Monday, 18 April 2011

Serious Money

Some great photographs of rehearsals for Waking Exploits' Serious Money, taken by Simon Broughton.

The show's opening in just over a week at Chapter in Cardiff.

Tuesday, 5 April 2011

a tale of two (very different) plays

I'm working on two theatre projects right now that could not be more different from each other. But it's interesting (to me at least) to observe how they're feeding each other.

The first is Death and the Maiden, by Ariel Dorfman: a play simultaneously about the aftermath of torture/oppression on an individual as well as a whole society. I'm working on this with Bambo Soyinka, who is involved in a sort of director's mentorship programme with Living Pictures, and the focus is on the process rather than a production. For me, it's been an experience of re-learning (or perhaps just learning!) the art of subtlety. I haven't worked on a naturalistic play in years, probably not since drama school. Drama school has been playing on my mind, as lessons that my particularly sodden course leader tried to impart on us keep dropping like the proverbial penny in my head (he also said that this would happen) as we work through the process of discovery in rehearsal. Just listen to your partner on stage. Just react. Don't "play" anything. Just communicate, actually communicate. All so simple, and so bloody difficult at the same time.

Case in point, the other project: Caryl Churchill's Serious Money, which will be staged in three weeks here in Cardiff. The play moves at a break-neck speed, the characters seem caricatures (and there's so bloody many of them!) and every day in rehearsal feels like two by the time we get to the end of it. I'm playing, primarily, a wealthy Peruvian business woman called Jacinta Condor. It's early days still (but also not, as finances dictate short rehearsal periods) but I feel as though I am casting about for a foothold. I'm turning to the work I've been doing with Bambo to see if that will help me; not that I'm sounding great psychological depths with this role, but because there has to be a degree of truth beneath even the most extreme caricature.
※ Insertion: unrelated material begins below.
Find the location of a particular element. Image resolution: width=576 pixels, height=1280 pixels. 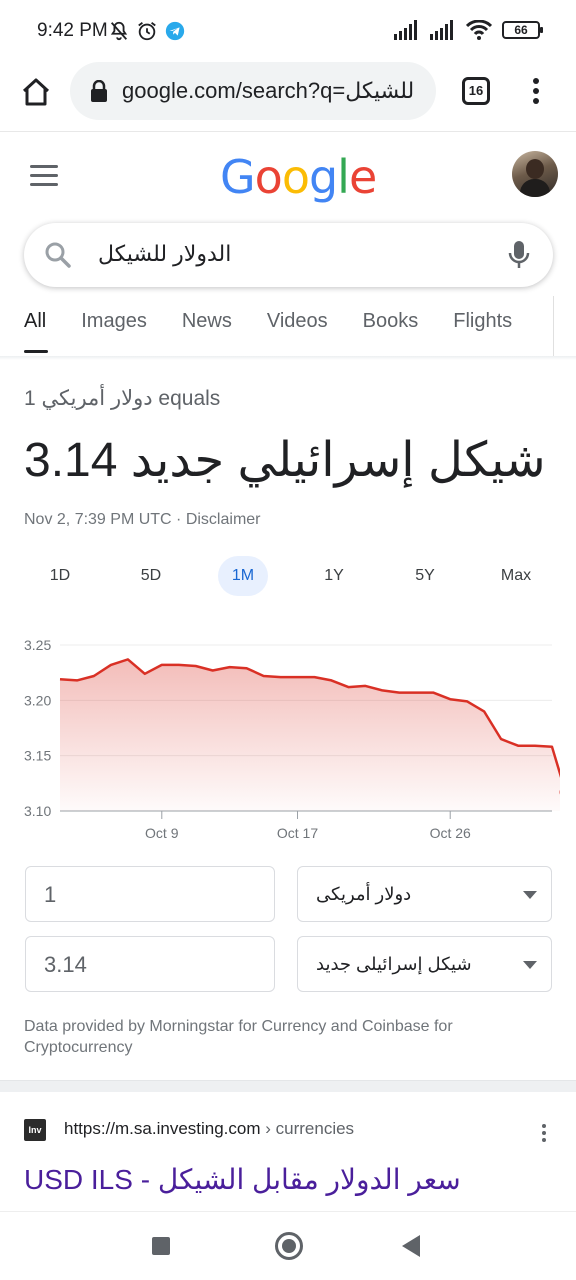

from-amount-field: 1 is located at coordinates (150, 894).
Right?

I'm quite stressed, but it also feels good. I thought for a while that only devising work could provide the level of satisfaction I want from theatre-making, but I can see how wrong I was. Not that I am going to give up on devising - the right idea or project will come along at some point (with any luck it will be something like the film I made in Poland last year, which was a brilliant experience). It feels good to be doing something nominally different though, and to see what connections there are.

More thoughts may drift to the surface over the next few weeks.